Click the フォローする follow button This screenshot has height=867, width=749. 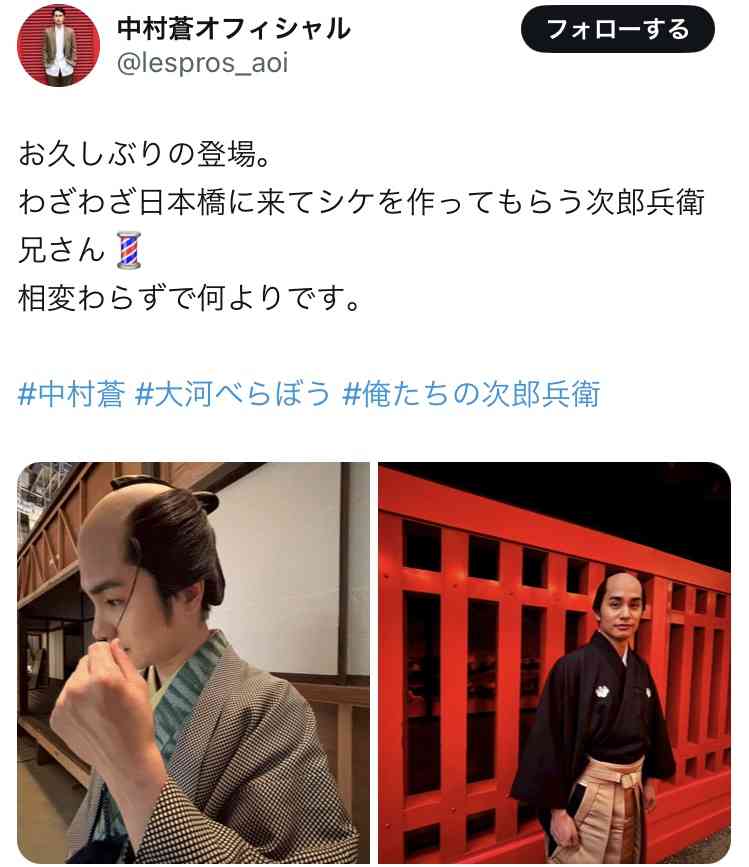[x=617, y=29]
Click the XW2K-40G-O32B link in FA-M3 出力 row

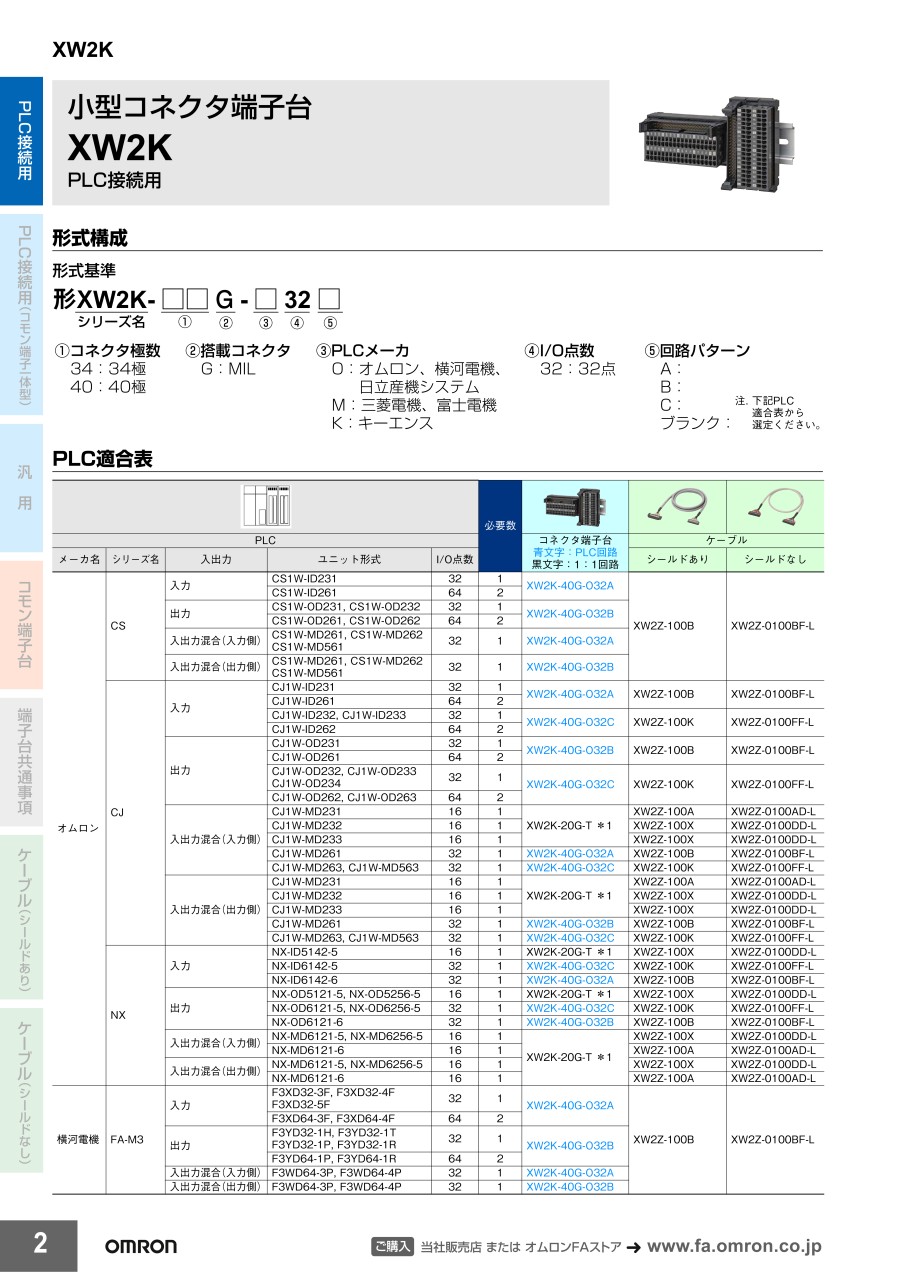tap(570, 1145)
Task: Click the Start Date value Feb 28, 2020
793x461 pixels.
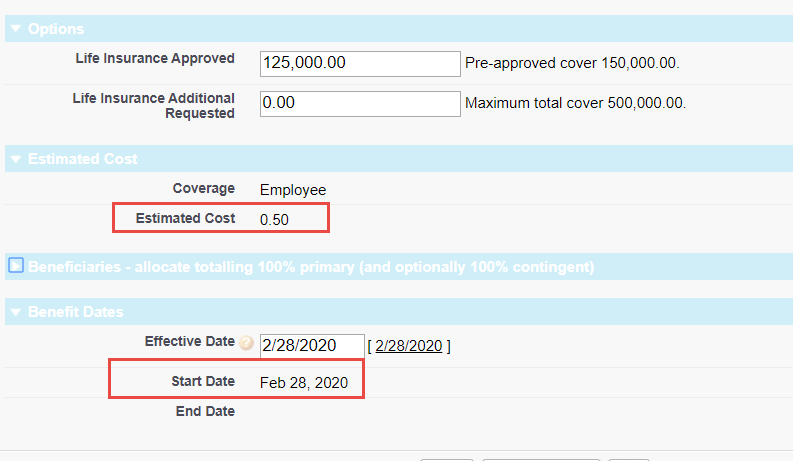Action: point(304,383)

###

Please set down only the lines from the one containing "Task: Click the Start Date value Feb 28, 2020" through the end of the entries, exactly as they stand, both ends included and with no pictures.

### THE COMPLETED TASK:
Task: Click the Start Date value Feb 28, 2020
793x461 pixels.
Action: point(304,383)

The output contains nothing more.